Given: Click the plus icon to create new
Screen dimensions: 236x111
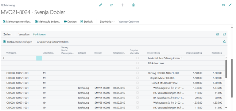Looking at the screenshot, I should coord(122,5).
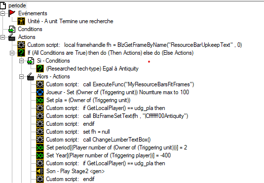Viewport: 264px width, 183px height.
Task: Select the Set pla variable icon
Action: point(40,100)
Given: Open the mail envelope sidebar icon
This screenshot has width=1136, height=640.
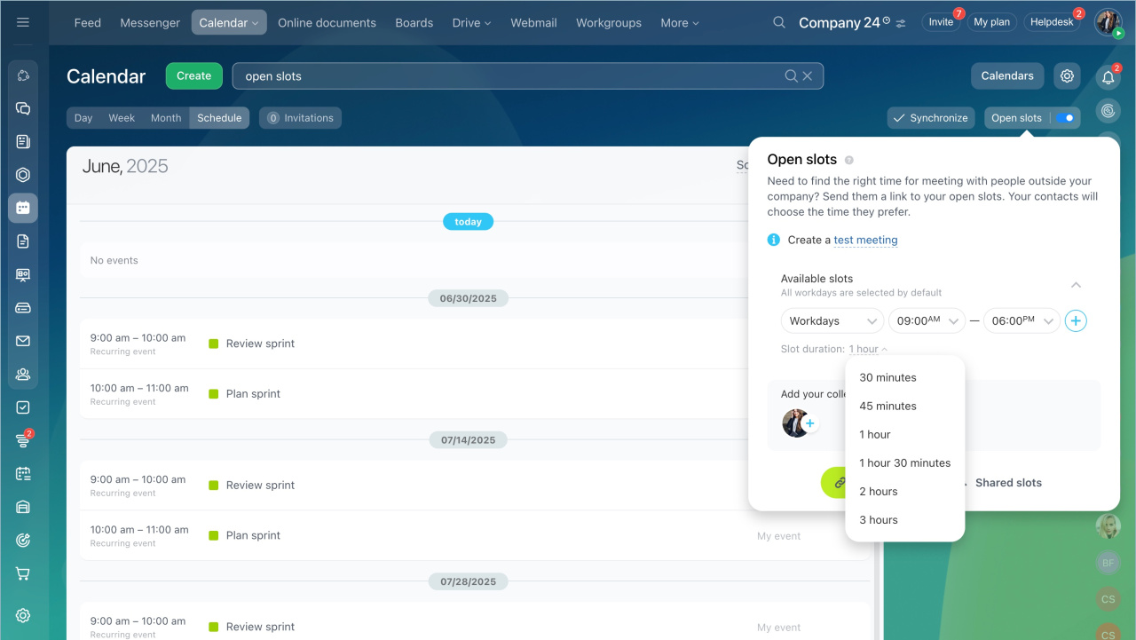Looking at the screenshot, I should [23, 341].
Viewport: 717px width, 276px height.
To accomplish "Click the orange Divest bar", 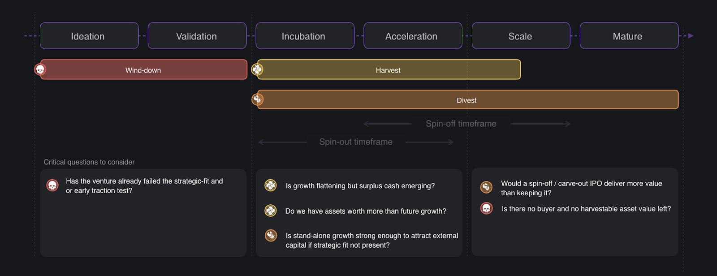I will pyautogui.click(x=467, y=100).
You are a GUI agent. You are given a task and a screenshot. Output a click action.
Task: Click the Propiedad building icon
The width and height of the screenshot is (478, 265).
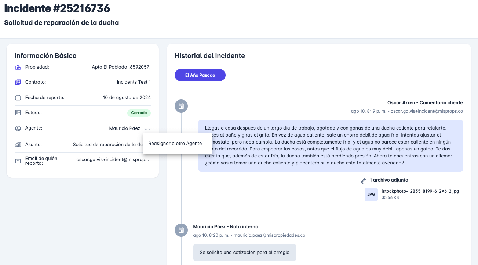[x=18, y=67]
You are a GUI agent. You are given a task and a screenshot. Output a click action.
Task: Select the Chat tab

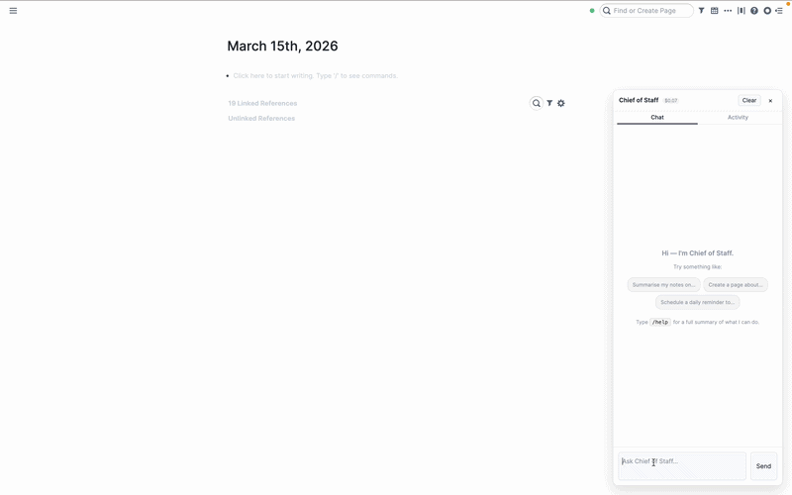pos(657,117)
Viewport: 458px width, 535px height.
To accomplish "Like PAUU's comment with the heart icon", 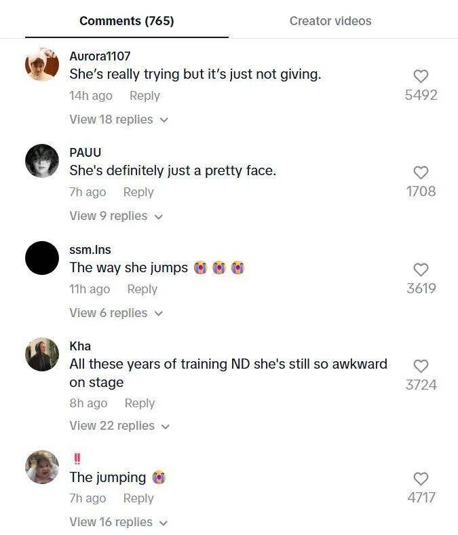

==

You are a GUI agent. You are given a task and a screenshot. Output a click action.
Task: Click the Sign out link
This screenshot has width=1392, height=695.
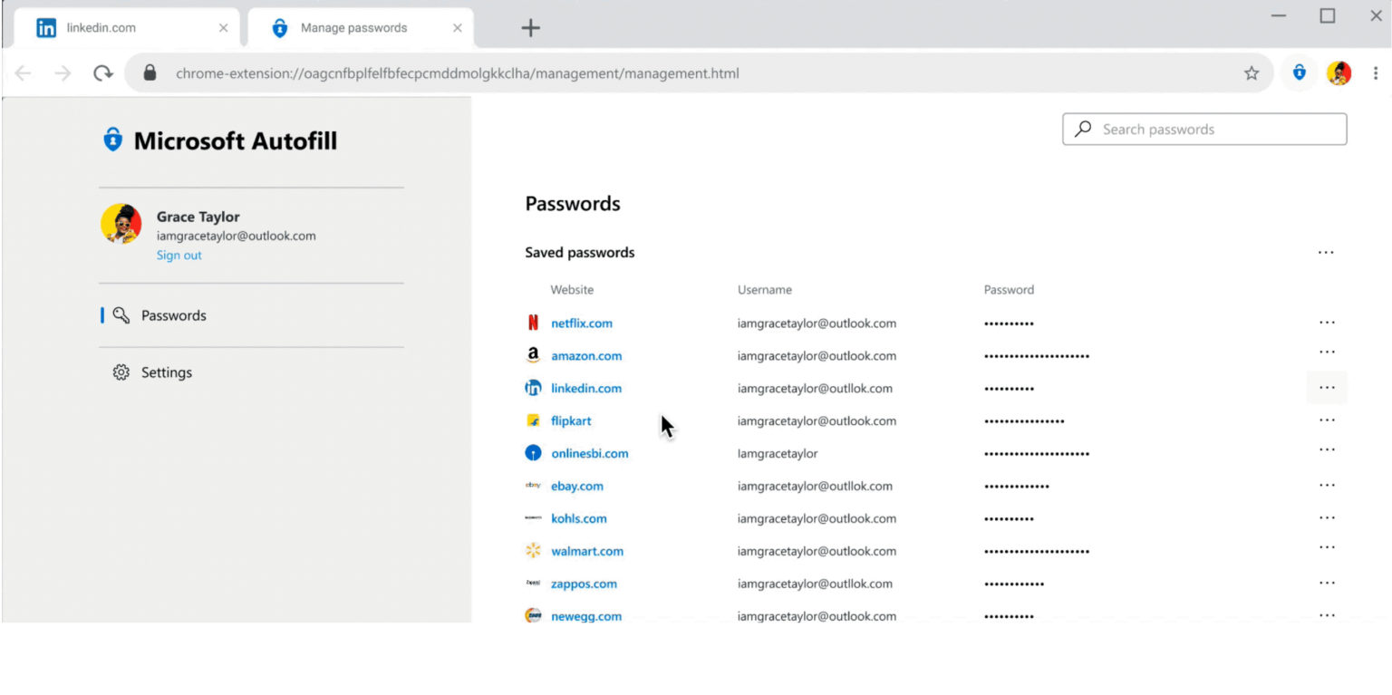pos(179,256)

**Assignment:**
Nothing but the lines from the one containing "Given: Click the plus icon to create new" through the one containing "Given: Open the mail envelope sidebar icon" should appear, copied exactly from the material above and without pictures.

**Exercise response:**
Given: Click the plus icon to create new
Screen dimensions: 236x111
Looking at the screenshot, I should coord(122,5).
Viewport: 264px width, 183px height.
Task: Select the Set pla variable icon
Action: point(40,100)
Given: Open the mail envelope sidebar icon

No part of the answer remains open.